**Given exercise 1:** The controls and procedures text below says that disclosed information is handled in several ways within the time periods in the Commission's rules. List every action named in item (1) of that text.
**Given exercise 2:** In the controls and procedures text, substitute "significantly" for each "materially" in the passage that begins at the words "There has been" and stops after "over financial reporting.". Then write out the revised passage.

Controls and Procedures
In accordance with Exchange Act Rules 13a-15 and 15d-15, we carried out an evaluation, under the supervision and with the participation of management, including our Chief Executive Officer and Chief Financial Officer, of the effectiveness of our disclosure controls and procedures as of the end of the period covered by this report. Based upon that evaluation, our Chief Executive Officer and Chief Financial Officer concluded that our disclosure controls and procedures were effective as of December 31, 2011, to ensure that information required to be disclosed in our reports filed or submitted under the Exchange Act is (1) recorded, processed, summarized and reported within the time periods specified in the Securities and Exchange Commission’s rules and forms and (2) accumulated and communicated to our management, including our Chief Executive Officer and Chief Financial Officer, as appropriate to allow timely decisions regarding required disclosure.
There has been no change in our internal control over financial reporting that occurred during the three months ended December 31, 2011 that has materially affected, or is reasonably likely to materially affect, our internal control over financial reporting.

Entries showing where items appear
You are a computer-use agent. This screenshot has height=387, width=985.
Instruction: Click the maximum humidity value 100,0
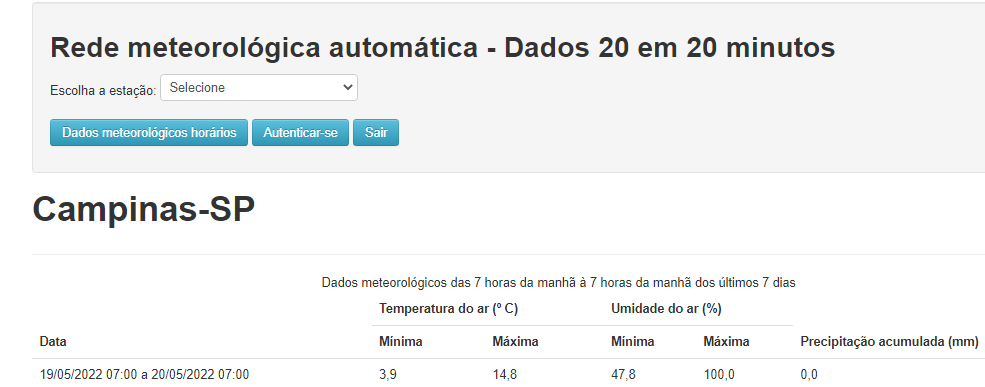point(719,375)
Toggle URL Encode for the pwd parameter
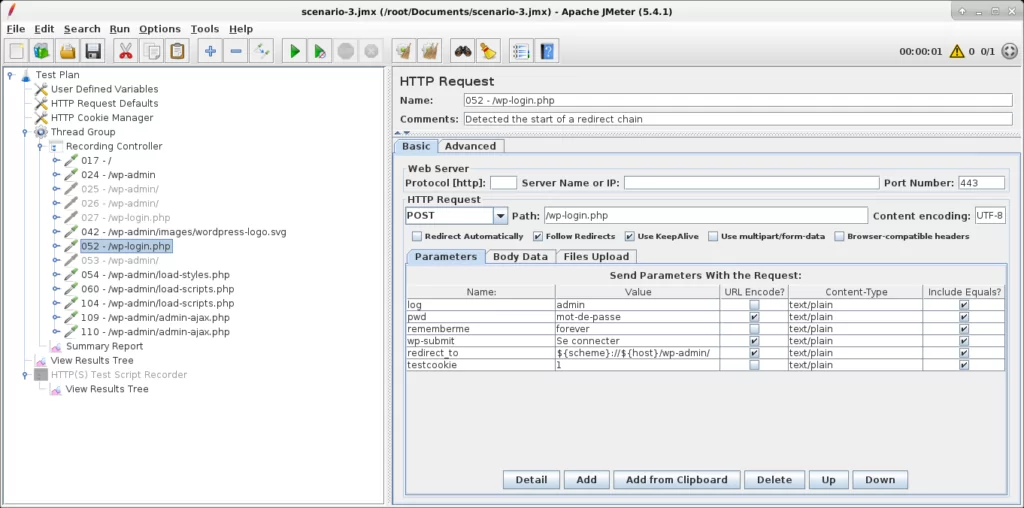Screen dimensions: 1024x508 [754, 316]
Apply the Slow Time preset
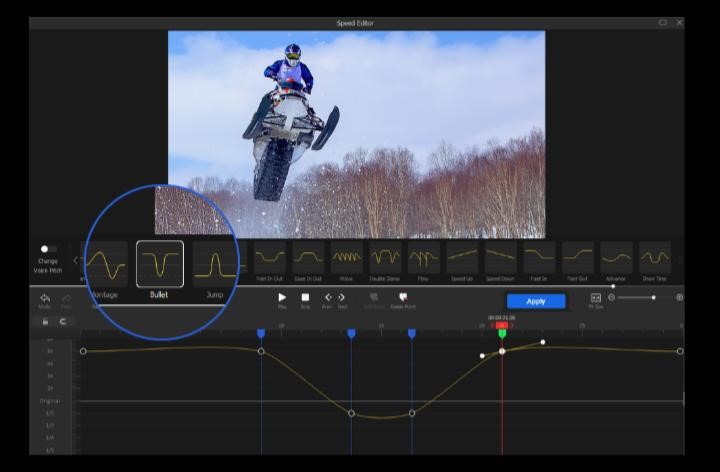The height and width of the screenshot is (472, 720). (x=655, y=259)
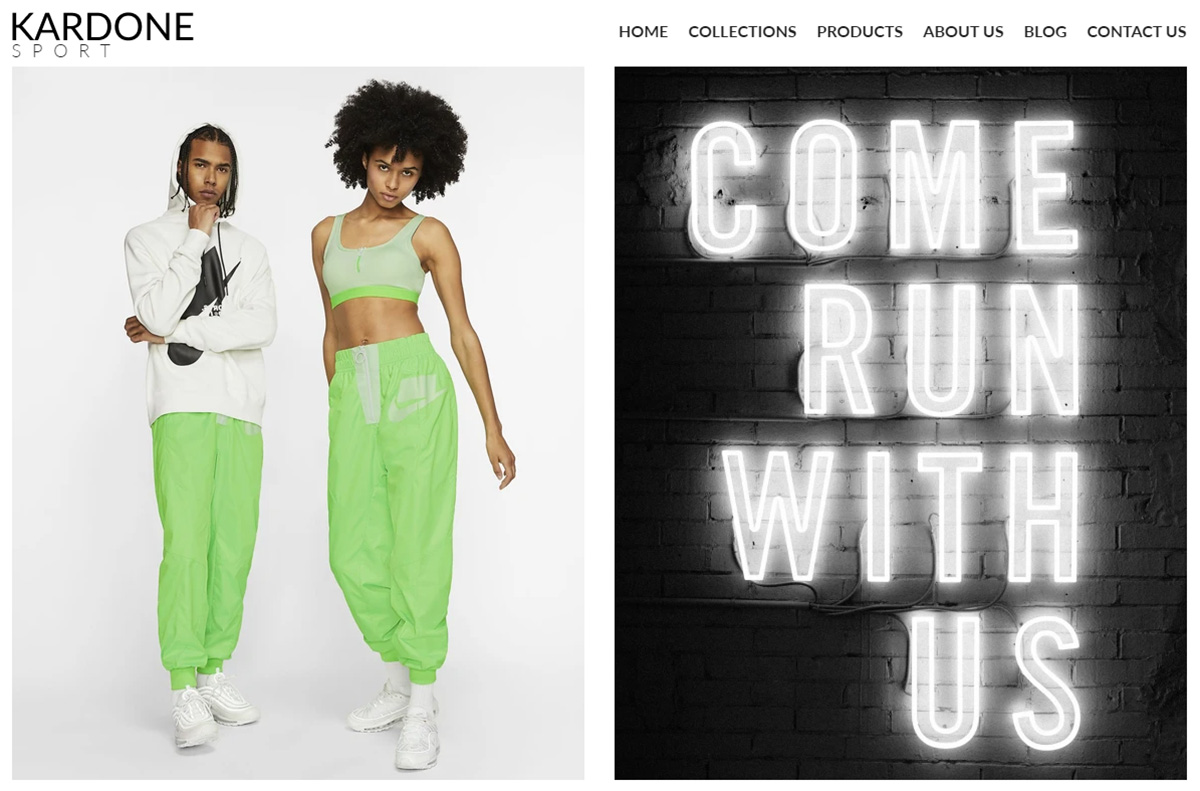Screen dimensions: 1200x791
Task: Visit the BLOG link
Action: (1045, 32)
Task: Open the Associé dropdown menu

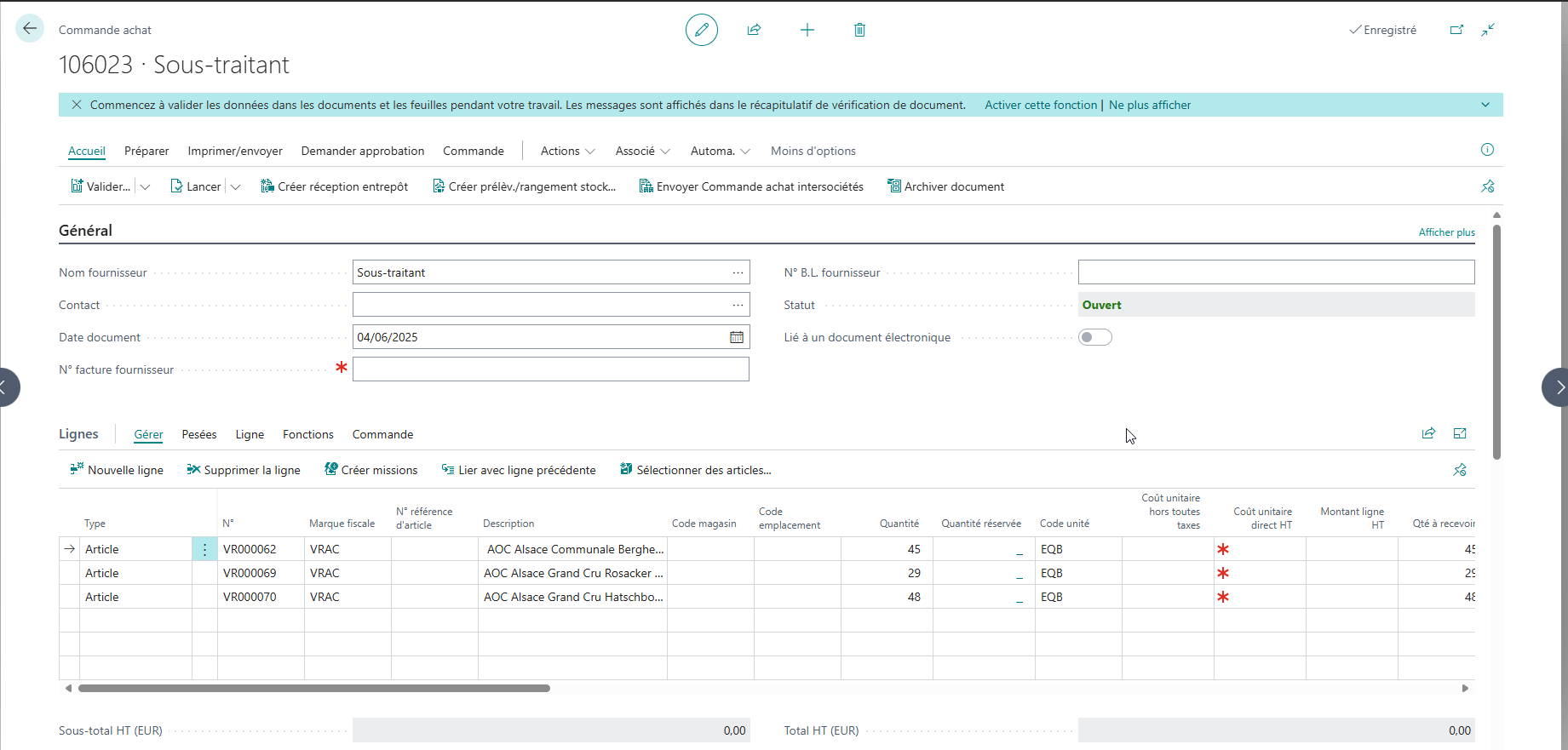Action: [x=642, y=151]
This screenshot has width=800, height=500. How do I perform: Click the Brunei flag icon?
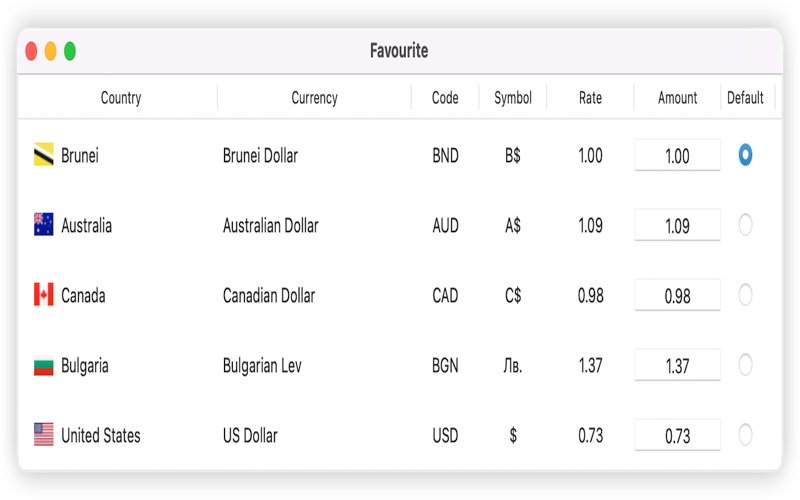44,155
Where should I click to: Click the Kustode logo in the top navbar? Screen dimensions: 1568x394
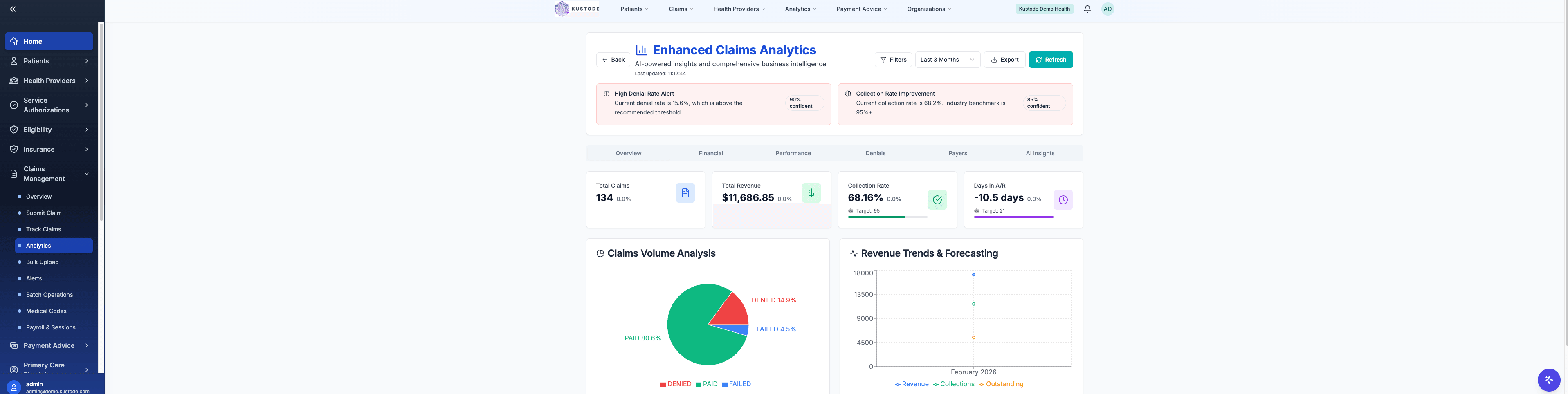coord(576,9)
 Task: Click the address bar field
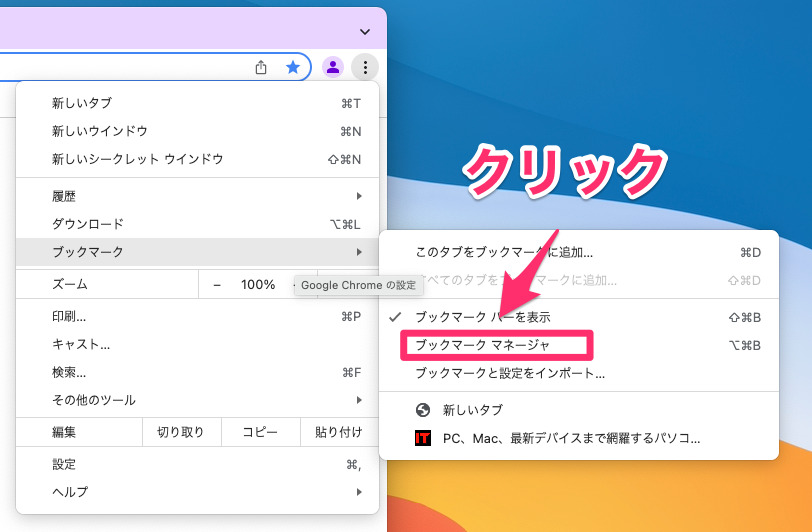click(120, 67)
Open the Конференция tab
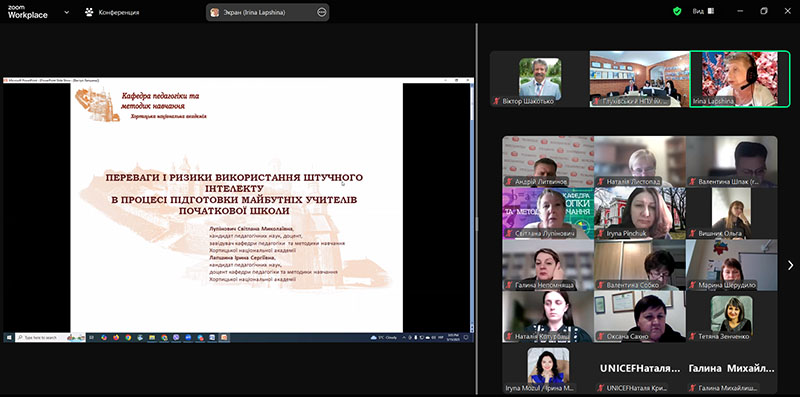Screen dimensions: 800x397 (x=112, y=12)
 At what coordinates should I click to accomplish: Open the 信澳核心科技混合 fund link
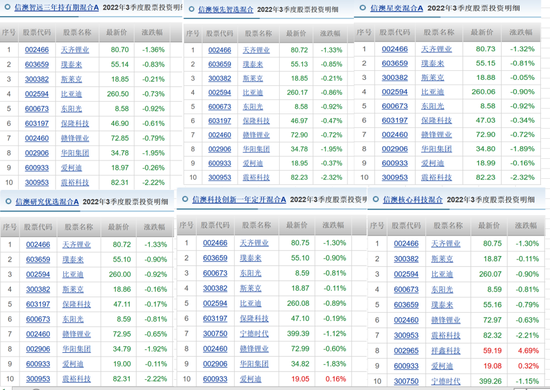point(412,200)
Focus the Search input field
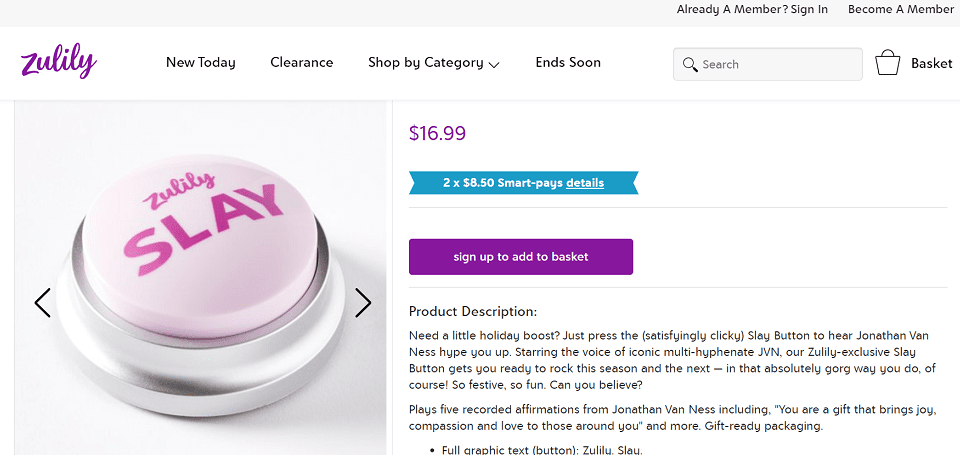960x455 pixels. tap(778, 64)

**Result 1:** recorded, processed, summarized, reported

**Result 2:**
There has been no change in our internal control over financial reporting that occurred during the three months ended December 31, 2011 that has significantly affected, or is reasonably likely to significantly affect, our internal control over financial reporting.